The brothels of the netherlands, including those of the famous red light District of Amsterdam, have reopened their doors Wednesday after being closed since mid-march because of the pandemic of novel coronavirus.
From the 1st of July, all the “business contact” are permitted again in the netherlands, an authorisation that relates, in particular, sex workers.
“During the containment, a lot of sex workers have had financial problems, so we are very happy to finally be able to resume our work “, declared with the AFP Felicia Anna, Romanian 34-year-old.
The government was previously on a re-opening of brothels on the 1st of September, but the sex workers wanted to be able to re-start their activity earlier.
The netherlands, which have 17 million inhabitants, have adopted an approach of containment ” intelligent “, less strict than that of other european countries.
Restaurants, cinemas, cafés, museums and terraces have been allowed to open on the 1st of June, but within the distance prescribed of 1.5 m between the clients.
“We are all so relieved to be able to return to work because a lot of sex workers have received no support from the government,” said AFP Foxxy, sex worker in Amsterdam.

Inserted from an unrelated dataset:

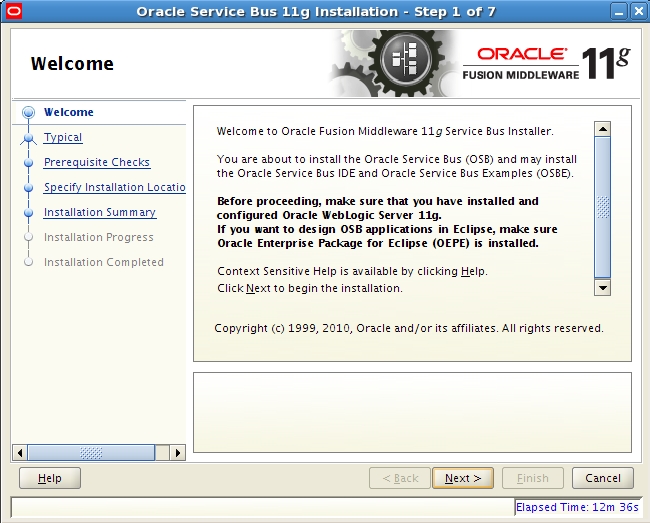Screen dimensions: 650x523
Task: Open Specify Installation Location step
Action: click(x=114, y=188)

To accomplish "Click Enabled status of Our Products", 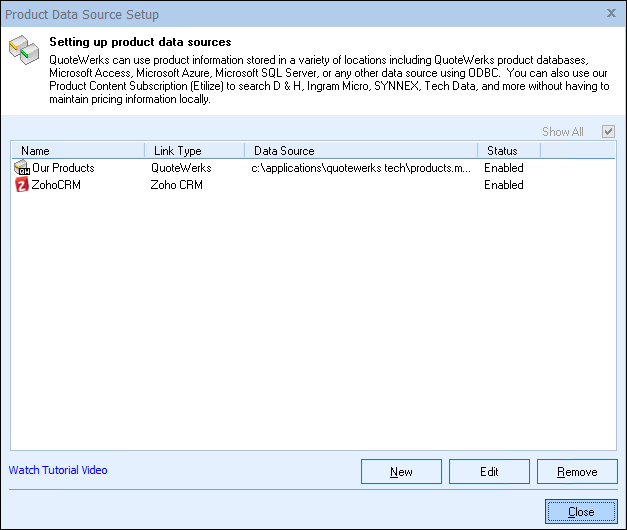I will [x=504, y=168].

“We are excited to earn money again,” she adds.
Sex workers, however, must comply with certain rules in order to avoid a contamination with the novel coronavirus, such as check in advance if a client presents symptoms of the COVID-19.

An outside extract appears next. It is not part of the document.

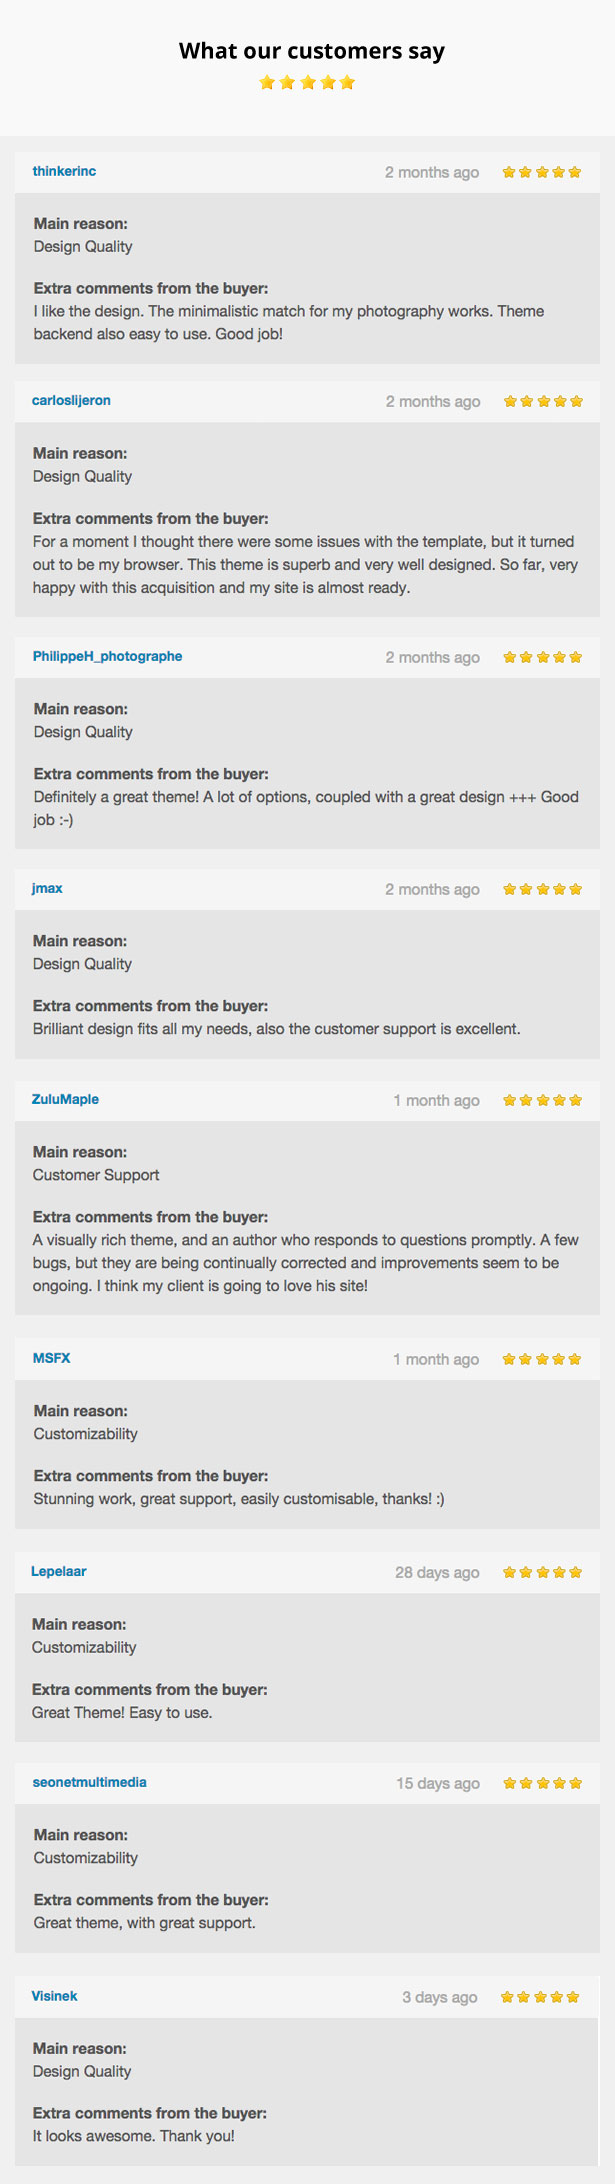Click the '28 days ago' timestamp

(437, 1572)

“Before you make your appointment, I have to check with the client if it feels good, and it does not show any symptoms, or if one of the members of the household showing symptoms,” says Foxxy, who works as an independent. She rents a room to a sex club outside of the red light District.

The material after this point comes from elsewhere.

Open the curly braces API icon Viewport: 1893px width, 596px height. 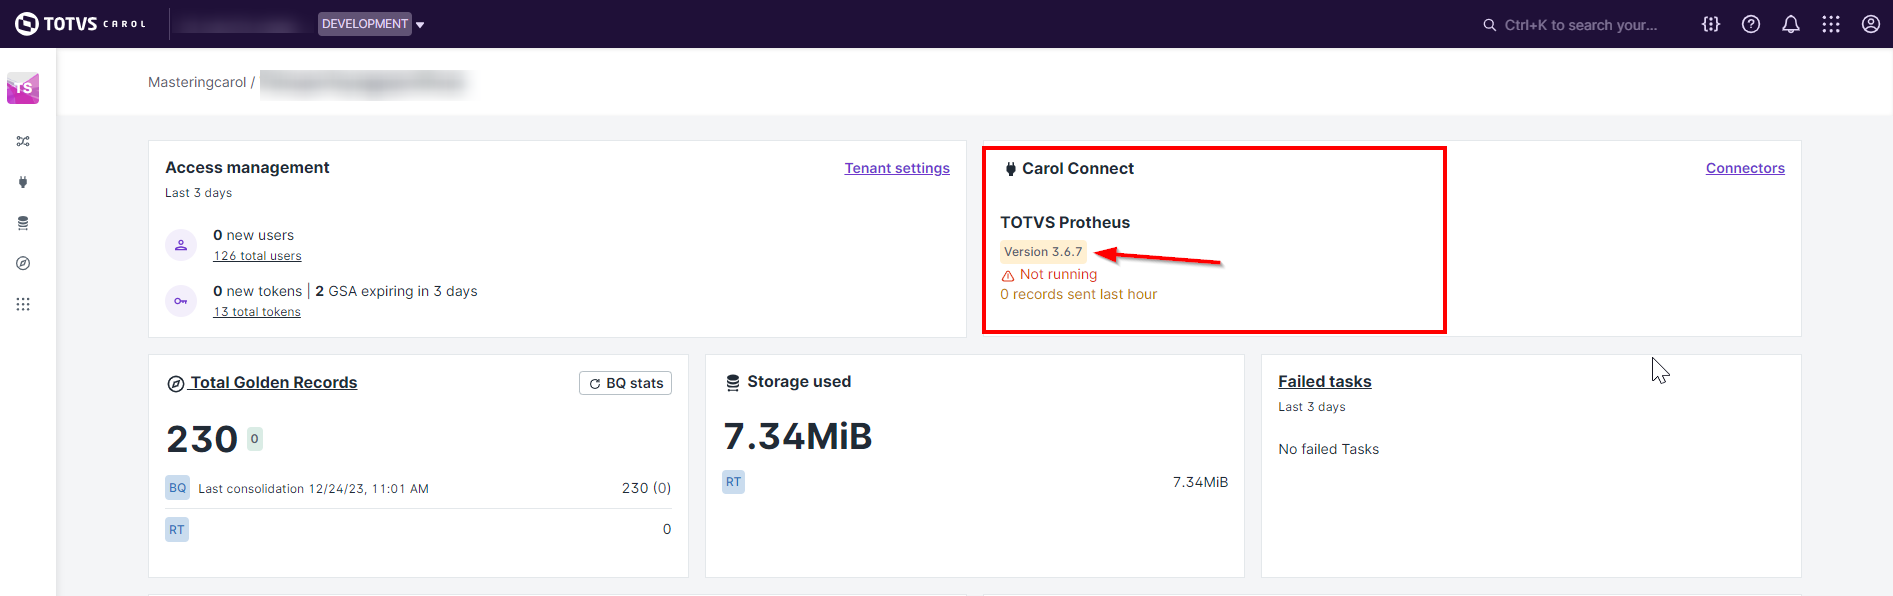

Apply the same rules and guidelines health than usual, she said, such as disinfecting the room, wash hands, change the sheets between each appointment.
“What are the basic necessities. But we are not forced to wear a mask during the appointment, thank God, ” says Foxxy, an activist at the Center of the prostitution information (PIC) in Amsterdam.
She does not expect a decline in activity due to guidelines health strict or to a possible risk of contagion to the COVID-19: for the day of reopening on Wednesday, his agenda shows ” full “.
Prostitution is legal in the netherlands since 2000. Sex workers must be registered with the chamber of commerce and pay tax on the income.
Some 7000 individuals work in this sector in the single city of Amsterdam, where approximately 75% of the prostitutes are from low-income countries, particularly in eastern Europe, according to official figures.